Entries provided START

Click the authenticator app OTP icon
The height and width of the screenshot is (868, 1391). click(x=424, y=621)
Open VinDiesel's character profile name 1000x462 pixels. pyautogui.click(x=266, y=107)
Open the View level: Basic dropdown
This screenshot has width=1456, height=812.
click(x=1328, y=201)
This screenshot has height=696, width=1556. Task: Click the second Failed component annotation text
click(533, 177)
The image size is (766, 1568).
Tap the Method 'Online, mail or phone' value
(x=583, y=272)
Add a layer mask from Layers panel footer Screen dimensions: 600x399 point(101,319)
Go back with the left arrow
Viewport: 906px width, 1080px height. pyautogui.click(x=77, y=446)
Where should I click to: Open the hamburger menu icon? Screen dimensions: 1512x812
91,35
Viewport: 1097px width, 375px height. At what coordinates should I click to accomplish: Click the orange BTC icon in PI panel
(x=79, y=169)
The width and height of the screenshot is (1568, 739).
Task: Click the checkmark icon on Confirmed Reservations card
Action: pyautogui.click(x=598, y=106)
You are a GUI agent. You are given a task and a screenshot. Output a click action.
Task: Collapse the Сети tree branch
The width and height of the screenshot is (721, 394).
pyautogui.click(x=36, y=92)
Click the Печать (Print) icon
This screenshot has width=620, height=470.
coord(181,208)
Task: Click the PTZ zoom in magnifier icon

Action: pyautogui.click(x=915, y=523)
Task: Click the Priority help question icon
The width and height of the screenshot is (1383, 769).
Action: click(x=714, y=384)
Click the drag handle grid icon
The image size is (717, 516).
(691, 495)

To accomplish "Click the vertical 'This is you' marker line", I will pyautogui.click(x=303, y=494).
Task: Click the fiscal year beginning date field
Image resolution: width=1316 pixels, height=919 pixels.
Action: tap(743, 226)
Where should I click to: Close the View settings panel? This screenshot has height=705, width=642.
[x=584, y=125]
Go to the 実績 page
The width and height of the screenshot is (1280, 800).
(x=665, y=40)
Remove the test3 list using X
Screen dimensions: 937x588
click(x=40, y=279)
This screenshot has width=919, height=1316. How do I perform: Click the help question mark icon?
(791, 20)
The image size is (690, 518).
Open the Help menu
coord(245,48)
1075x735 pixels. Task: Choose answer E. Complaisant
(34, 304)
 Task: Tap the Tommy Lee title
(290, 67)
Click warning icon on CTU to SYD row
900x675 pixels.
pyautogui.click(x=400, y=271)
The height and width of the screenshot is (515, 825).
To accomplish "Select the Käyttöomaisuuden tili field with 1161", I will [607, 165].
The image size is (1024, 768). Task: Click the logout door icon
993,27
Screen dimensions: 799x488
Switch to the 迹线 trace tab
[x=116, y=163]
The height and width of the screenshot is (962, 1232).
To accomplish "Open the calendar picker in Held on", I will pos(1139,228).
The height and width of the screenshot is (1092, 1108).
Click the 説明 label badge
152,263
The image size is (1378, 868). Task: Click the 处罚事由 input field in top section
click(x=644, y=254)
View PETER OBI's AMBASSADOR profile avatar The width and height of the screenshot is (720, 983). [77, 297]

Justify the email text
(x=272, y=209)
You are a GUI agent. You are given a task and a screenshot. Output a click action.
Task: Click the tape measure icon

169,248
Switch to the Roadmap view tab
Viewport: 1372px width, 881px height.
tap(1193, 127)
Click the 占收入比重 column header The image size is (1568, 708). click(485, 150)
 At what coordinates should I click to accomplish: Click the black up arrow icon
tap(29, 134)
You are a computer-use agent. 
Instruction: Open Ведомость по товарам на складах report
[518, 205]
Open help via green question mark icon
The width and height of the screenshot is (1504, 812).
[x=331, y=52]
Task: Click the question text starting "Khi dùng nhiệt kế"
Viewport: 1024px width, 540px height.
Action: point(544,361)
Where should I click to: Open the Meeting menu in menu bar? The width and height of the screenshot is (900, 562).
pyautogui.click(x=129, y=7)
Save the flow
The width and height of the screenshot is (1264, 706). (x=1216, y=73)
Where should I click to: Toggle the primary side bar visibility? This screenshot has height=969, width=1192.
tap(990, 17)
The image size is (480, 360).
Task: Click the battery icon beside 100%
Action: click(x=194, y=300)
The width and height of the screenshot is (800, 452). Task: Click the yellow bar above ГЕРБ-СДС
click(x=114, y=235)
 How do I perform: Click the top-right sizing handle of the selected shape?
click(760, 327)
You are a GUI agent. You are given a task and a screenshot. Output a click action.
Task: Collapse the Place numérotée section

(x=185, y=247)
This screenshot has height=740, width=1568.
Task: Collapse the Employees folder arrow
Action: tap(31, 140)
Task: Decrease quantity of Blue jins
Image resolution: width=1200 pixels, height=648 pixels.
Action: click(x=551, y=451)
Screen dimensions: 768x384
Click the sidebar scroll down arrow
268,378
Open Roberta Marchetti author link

Entries provided END

## What to work on
Write out exactly the lines from the one with "You are a computer-use agent." through the end of the records above, both ends included, and leave out all other lines.

## Expected answer
You are a computer-use agent. 
Instruction: Open Ведомость по товарам на складах report
[518, 205]
Open help via green question mark icon
The width and height of the screenshot is (1504, 812).
[x=331, y=52]
Task: Click the question text starting "Khi dùng nhiệt kế"
Viewport: 1024px width, 540px height.
Action: point(544,361)
Where should I click to: Open the Meeting menu in menu bar? The width and height of the screenshot is (900, 562).
pyautogui.click(x=129, y=7)
Save the flow
The width and height of the screenshot is (1264, 706). (x=1216, y=73)
Where should I click to: Toggle the primary side bar visibility? This screenshot has height=969, width=1192.
tap(990, 17)
The image size is (480, 360).
Task: Click the battery icon beside 100%
Action: click(x=194, y=300)
The width and height of the screenshot is (800, 452). Task: Click the yellow bar above ГЕРБ-СДС
click(x=114, y=235)
 How do I perform: Click the top-right sizing handle of the selected shape?
click(760, 327)
You are a GUI agent. You are given a task and a screenshot. Output a click action.
Task: Collapse the Place numérotée section

(x=185, y=247)
This screenshot has height=740, width=1568.
Task: Collapse the Employees folder arrow
Action: tap(31, 140)
Task: Decrease quantity of Blue jins
Image resolution: width=1200 pixels, height=648 pixels.
Action: click(x=551, y=451)
Screen dimensions: 768x384
Click the sidebar scroll down arrow
268,378
Open Roberta Marchetti author link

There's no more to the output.